The state can't and shouldn't compete with Third World countries in a race to the bottom on wages, Pawlenty said. "That would be a terrible degradation of our quality of life, human rights standards, labor standards. ... But we also can't be so smug about our past that we think you can forever price yourself out of the market and not have that have an effect."

If higher spending alone were the answer, he said, states like Michigan, Pennsylvania, Ohio and Wisconsin would have been better insulated against the downturn.

Instead, he said, the state needs to "recalibrate, redesign." The objective, he said, "is not just to cut costs. It's to be strategic about money we do spend so it's the highest value deployment of our money possible."

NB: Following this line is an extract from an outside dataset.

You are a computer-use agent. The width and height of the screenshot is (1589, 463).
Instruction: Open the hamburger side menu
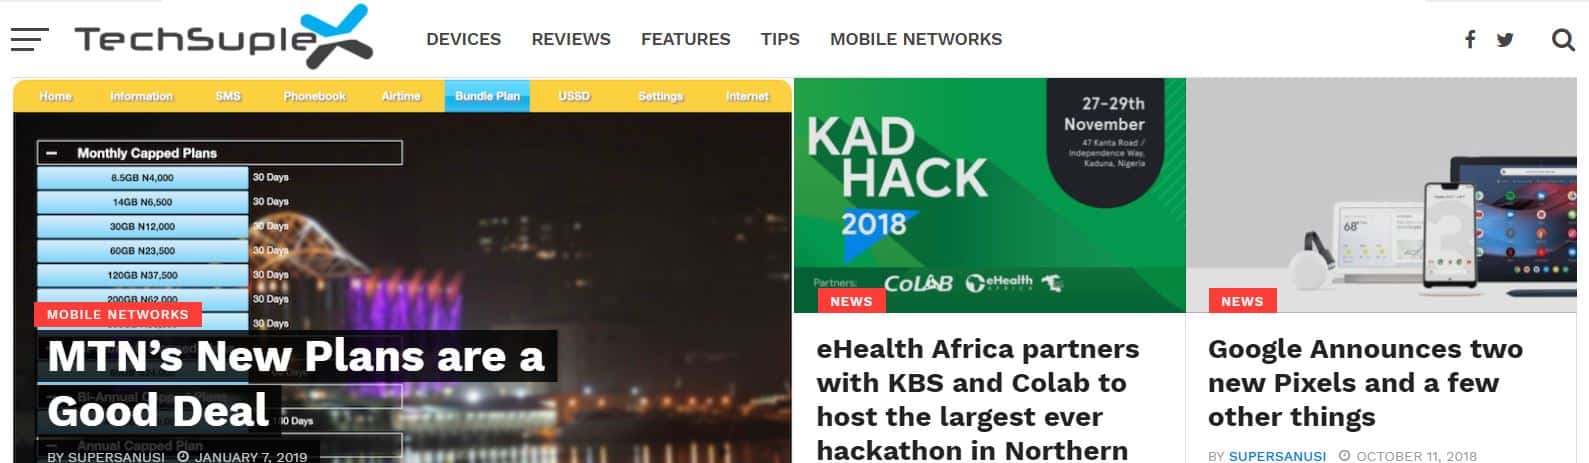coord(30,39)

Minnesota, he said, "is so enamored with the past that it's missing the future."

Walking a fine line

Those in Pawlenty's inner circle say he has changed during his time in office. Even some critics have noticed a greater show of interest in cooperation -- not always a hallmark of the man who once publicly dismissed a DFL budget proposal as "profoundly stupid."

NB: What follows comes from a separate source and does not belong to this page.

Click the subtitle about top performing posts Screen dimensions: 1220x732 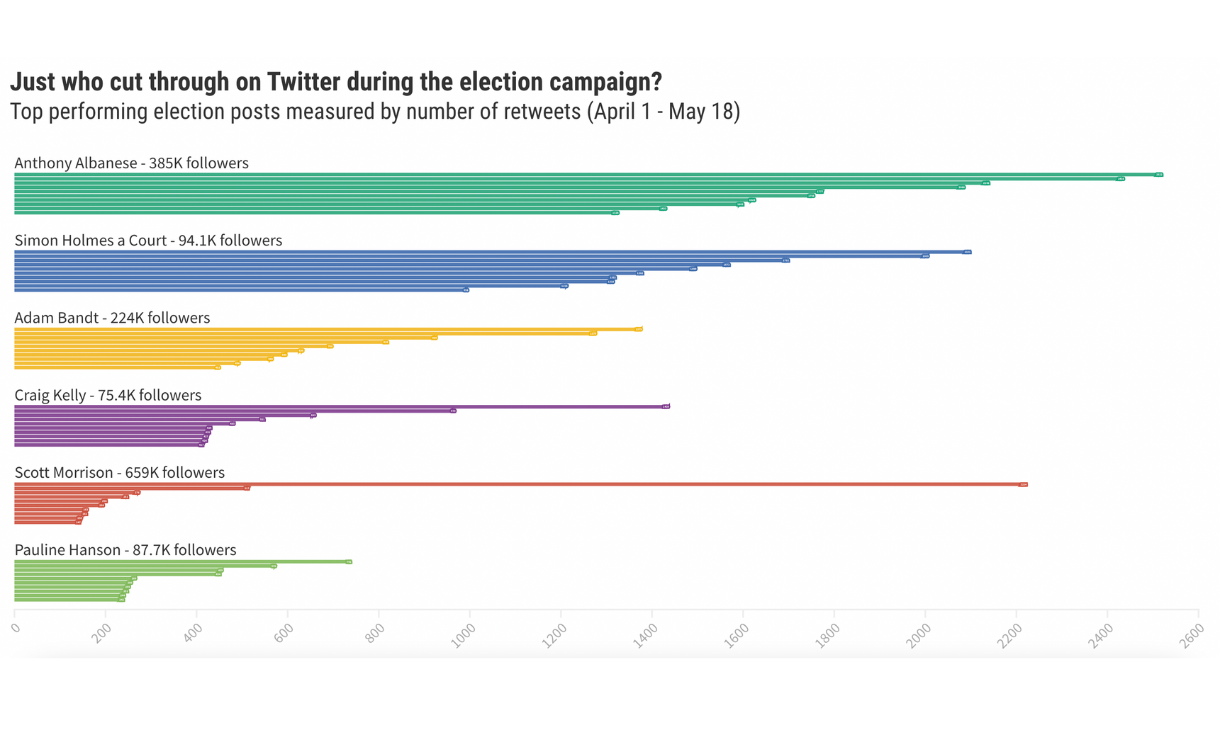(x=375, y=111)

This time around, Pawlenty has spent months quietly meeting with interest groups and opposition party leaders, even going so far as to speak to a House DFL caucus meeting held away from the Capitol just before Thanksgiving.

"There may be a little of the 'let's all jump off the bridge together' sentiment at work here," said House Speaker Margaret Anderson Kelliher, DFL-Minneapolis. "But he does seem to be listening, and at least open to some new ideas."

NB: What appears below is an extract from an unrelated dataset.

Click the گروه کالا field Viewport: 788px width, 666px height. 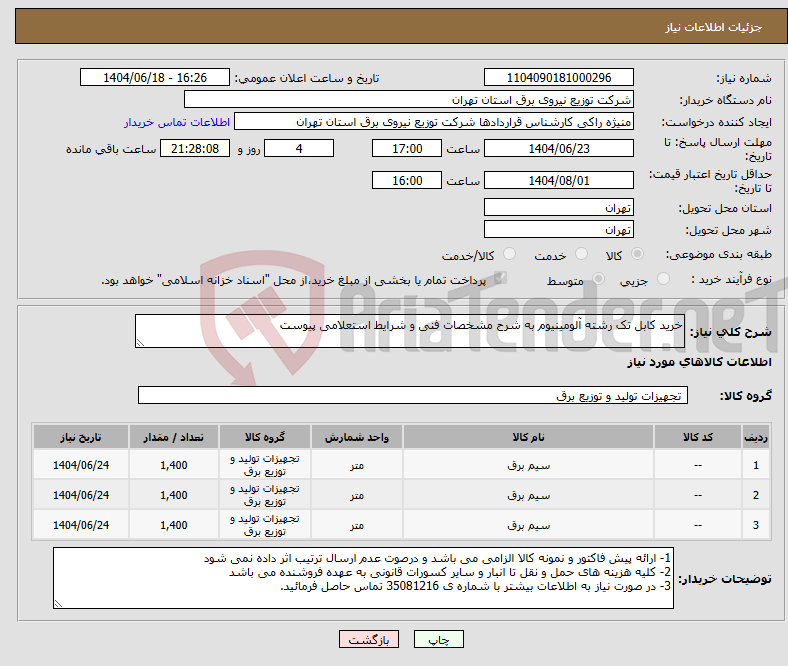(x=411, y=396)
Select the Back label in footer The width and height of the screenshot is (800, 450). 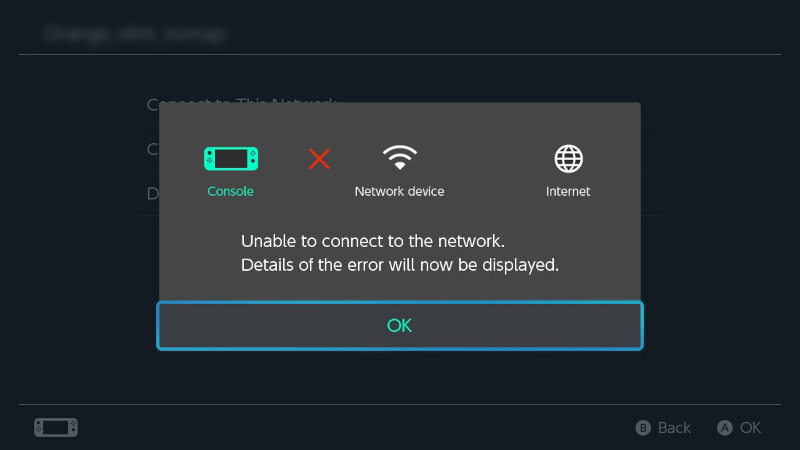coord(674,428)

Sen. Linda Berglin, DFL-Minneapolis, who frequently has acted as a human roadblock to Pawlenty's health-care cuts, said she still worries that no one who has received the national attention and exhibited the ambitions Pawlenty has can stay focused on interests of the state that may run counter to his own.

"At some point, talk of reform becomes an elaborate cover for just doing less," Berglin said. "Traveling all over the world, cutting services, going on talk shows -- that may help him, but it doesn't help this state."

"There's a lot of ... rethinking going on right now in the Republican Party," said Mitch Pearlstein, head of the Center of the American Experiment, a local, right-leaning think tank. "Tim is imaginative, creating, willing to challenge various factions in the party and movement. Can he provide a new direction? It's possible. I know that unless Republicans and conservatives do a better job of appealing to younger folks, suburban folks, people of color, things will be very difficult down the road."

Weber said Pawlenty may be mindful of the fact that "right now, people want to see government work.

"It's a fine line he has to walk, but he's a skillful operator."